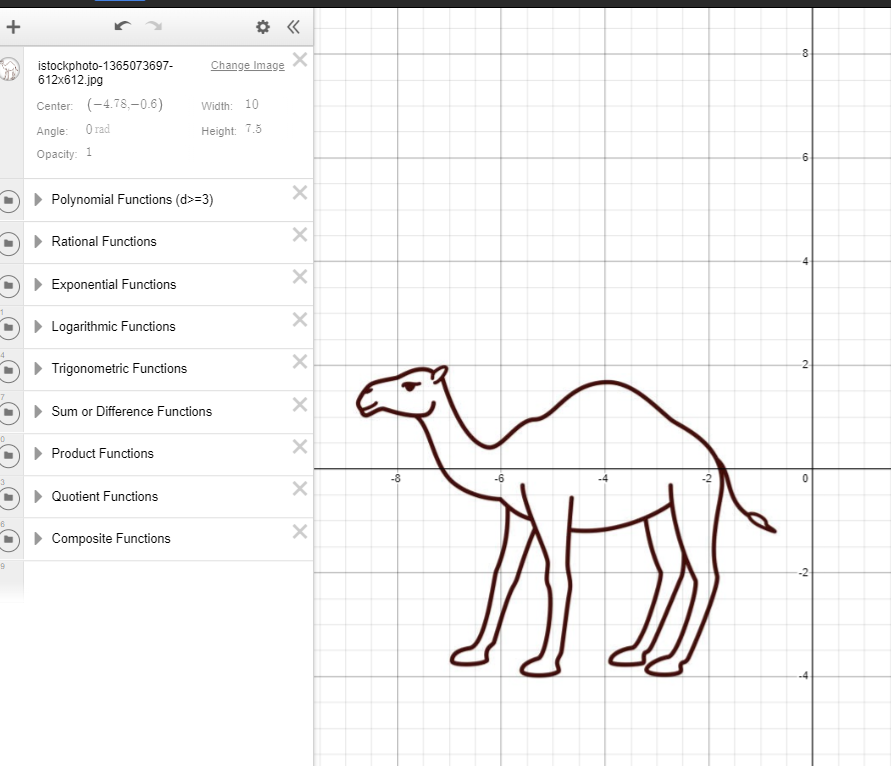Expand the Composite Functions folder
Screen dimensions: 891x766
38,539
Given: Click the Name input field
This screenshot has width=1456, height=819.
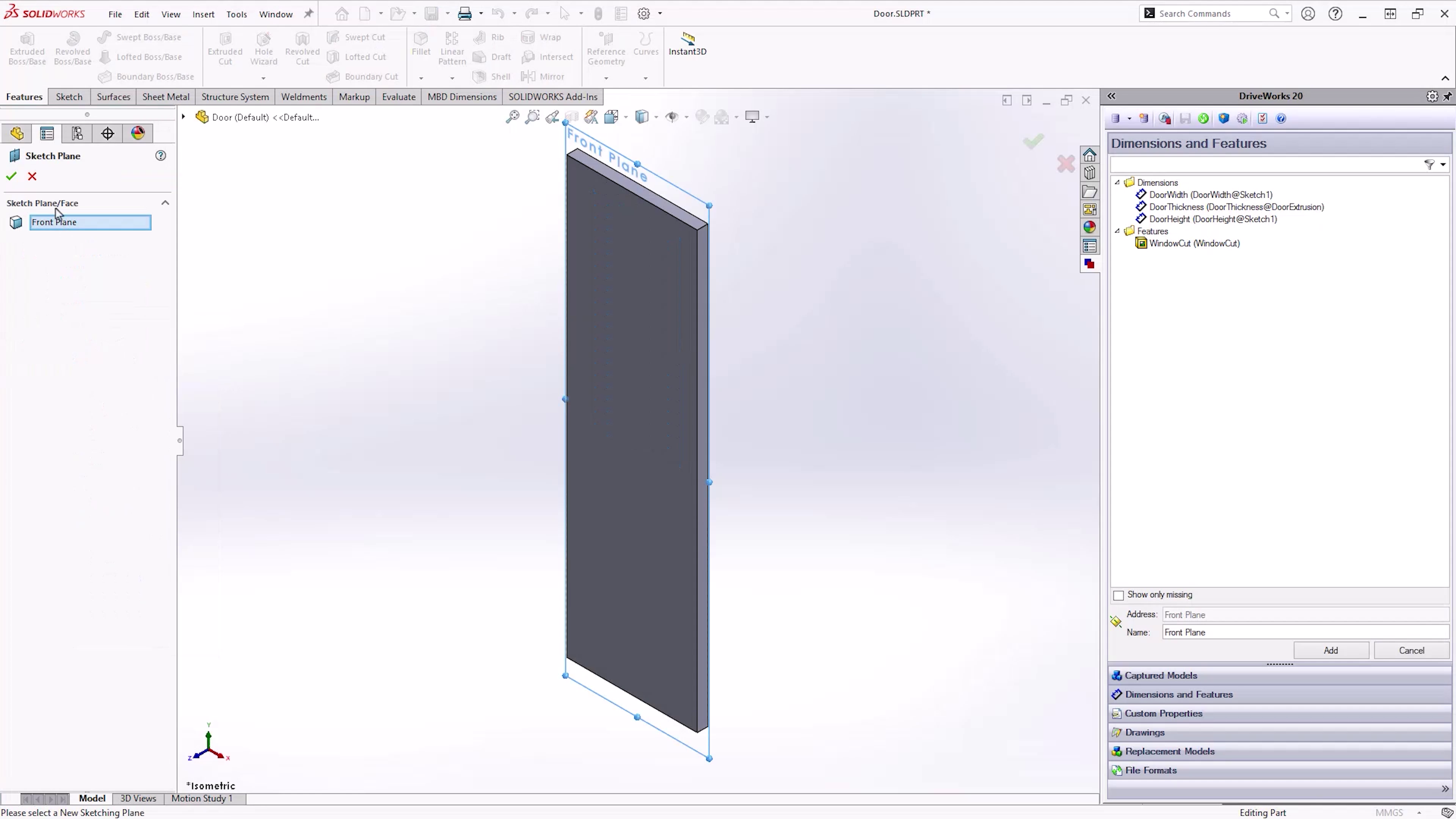Looking at the screenshot, I should [x=1304, y=632].
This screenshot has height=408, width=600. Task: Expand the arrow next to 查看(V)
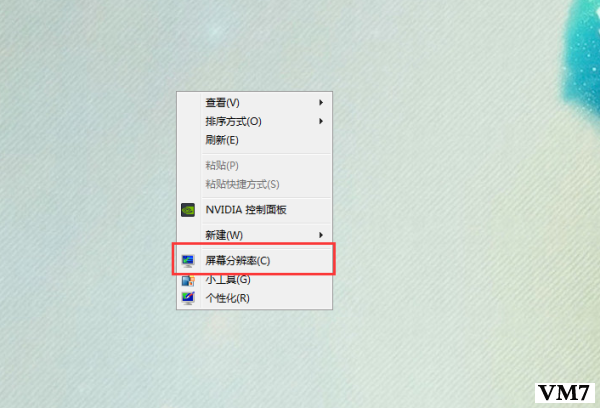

_Aim of the exercise:_
Can you arrange every line of the records above as a Markdown table with a "Row" column for the row number and a "Text" column for the line, skipping any blank lines and leaving out the pictures?

_Correct result:_
| Row | Text |
|---|---|
| 1 | Expand the Composite Functions folder |
| 2 | Screen dimensions: 891x766 |
| 3 | 38,539 |
| 4 | Given: Click the Name input field |
| 5 | This screenshot has width=1456, height=819. |
| 6 | Looking at the screenshot, I should [x=1304, y=632]. |
| 7 | This screenshot has height=408, width=600. Task: Expand the arrow next to 查看(V) |